→ **To do**: Filter the data for lines with the word "computer", then copy every line so identified.

______________________________

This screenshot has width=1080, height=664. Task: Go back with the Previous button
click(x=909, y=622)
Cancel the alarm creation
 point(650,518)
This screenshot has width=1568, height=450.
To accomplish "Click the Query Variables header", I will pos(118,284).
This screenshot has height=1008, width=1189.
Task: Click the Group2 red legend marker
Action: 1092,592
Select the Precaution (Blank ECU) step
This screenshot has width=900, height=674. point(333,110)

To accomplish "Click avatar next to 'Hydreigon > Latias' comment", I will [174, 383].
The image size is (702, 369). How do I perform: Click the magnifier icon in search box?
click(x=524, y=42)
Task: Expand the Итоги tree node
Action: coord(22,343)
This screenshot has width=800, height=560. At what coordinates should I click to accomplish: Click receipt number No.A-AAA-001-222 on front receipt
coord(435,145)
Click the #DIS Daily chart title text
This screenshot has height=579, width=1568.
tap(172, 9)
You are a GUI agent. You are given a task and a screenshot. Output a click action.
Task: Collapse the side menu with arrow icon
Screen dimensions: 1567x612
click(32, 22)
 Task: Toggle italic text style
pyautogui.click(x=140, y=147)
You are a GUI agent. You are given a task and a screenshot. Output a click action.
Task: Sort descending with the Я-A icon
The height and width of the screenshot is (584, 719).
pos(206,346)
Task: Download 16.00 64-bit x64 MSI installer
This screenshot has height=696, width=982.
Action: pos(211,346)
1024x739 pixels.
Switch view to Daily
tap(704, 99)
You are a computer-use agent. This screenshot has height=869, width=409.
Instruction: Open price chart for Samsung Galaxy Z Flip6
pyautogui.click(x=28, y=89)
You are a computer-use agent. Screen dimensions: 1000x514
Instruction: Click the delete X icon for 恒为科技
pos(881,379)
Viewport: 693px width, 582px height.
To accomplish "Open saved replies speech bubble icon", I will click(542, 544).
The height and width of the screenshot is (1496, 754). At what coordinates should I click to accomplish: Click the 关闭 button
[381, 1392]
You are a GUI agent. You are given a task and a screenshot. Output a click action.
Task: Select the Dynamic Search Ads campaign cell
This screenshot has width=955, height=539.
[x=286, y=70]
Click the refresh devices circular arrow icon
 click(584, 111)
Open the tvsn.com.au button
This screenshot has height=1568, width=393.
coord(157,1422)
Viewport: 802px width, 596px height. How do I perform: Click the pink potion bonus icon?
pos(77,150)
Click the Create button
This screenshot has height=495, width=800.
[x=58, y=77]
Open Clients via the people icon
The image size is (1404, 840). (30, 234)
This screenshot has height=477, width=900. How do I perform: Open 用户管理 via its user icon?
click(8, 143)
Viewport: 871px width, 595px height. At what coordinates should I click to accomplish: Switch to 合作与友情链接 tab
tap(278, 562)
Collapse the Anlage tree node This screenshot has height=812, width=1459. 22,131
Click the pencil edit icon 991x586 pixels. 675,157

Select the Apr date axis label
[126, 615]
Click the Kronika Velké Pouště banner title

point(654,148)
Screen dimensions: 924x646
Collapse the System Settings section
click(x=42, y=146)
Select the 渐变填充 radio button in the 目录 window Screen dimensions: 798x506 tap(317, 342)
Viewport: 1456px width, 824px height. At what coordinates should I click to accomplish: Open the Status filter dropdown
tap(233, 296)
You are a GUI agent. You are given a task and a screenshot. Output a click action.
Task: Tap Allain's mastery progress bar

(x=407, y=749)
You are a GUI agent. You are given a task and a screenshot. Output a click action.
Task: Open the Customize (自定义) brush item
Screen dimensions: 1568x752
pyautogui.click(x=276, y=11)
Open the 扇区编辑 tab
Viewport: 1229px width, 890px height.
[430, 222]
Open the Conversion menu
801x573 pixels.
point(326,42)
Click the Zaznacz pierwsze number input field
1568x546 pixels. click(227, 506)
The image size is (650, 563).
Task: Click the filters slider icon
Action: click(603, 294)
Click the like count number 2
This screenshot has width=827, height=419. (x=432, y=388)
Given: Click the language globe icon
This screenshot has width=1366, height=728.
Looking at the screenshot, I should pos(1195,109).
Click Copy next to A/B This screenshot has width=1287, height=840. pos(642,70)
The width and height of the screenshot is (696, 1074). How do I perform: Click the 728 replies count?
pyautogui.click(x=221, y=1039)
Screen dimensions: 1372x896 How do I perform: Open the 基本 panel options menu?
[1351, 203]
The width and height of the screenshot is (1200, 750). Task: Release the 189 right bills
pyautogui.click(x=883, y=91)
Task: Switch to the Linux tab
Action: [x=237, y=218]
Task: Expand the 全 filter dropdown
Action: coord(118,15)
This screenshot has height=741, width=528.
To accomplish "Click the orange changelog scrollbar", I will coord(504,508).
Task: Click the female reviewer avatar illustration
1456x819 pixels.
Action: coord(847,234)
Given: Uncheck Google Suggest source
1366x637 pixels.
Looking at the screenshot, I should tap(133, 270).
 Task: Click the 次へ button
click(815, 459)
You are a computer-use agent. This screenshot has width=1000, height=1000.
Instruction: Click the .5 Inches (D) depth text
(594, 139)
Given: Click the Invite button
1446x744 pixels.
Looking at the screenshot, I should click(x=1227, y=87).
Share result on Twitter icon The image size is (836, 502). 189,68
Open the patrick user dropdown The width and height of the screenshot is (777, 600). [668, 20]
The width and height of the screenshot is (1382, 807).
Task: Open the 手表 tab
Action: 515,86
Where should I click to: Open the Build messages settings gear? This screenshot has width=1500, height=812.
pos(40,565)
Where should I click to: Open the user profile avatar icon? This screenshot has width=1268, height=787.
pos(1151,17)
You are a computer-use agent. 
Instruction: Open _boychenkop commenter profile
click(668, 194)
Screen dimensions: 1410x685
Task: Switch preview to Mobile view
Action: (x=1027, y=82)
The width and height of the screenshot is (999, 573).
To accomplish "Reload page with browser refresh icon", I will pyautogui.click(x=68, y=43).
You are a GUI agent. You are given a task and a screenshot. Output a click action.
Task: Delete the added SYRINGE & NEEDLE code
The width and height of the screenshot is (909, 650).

______________________________

→ **Response to the task**:
You are a computer-use agent. This screenshot has height=869, width=409.
You are a computer-use agent. Screen dimensions: 1000x514
You are a computer-use agent. This screenshot has width=1000, height=1000.
You are a computer-use agent. 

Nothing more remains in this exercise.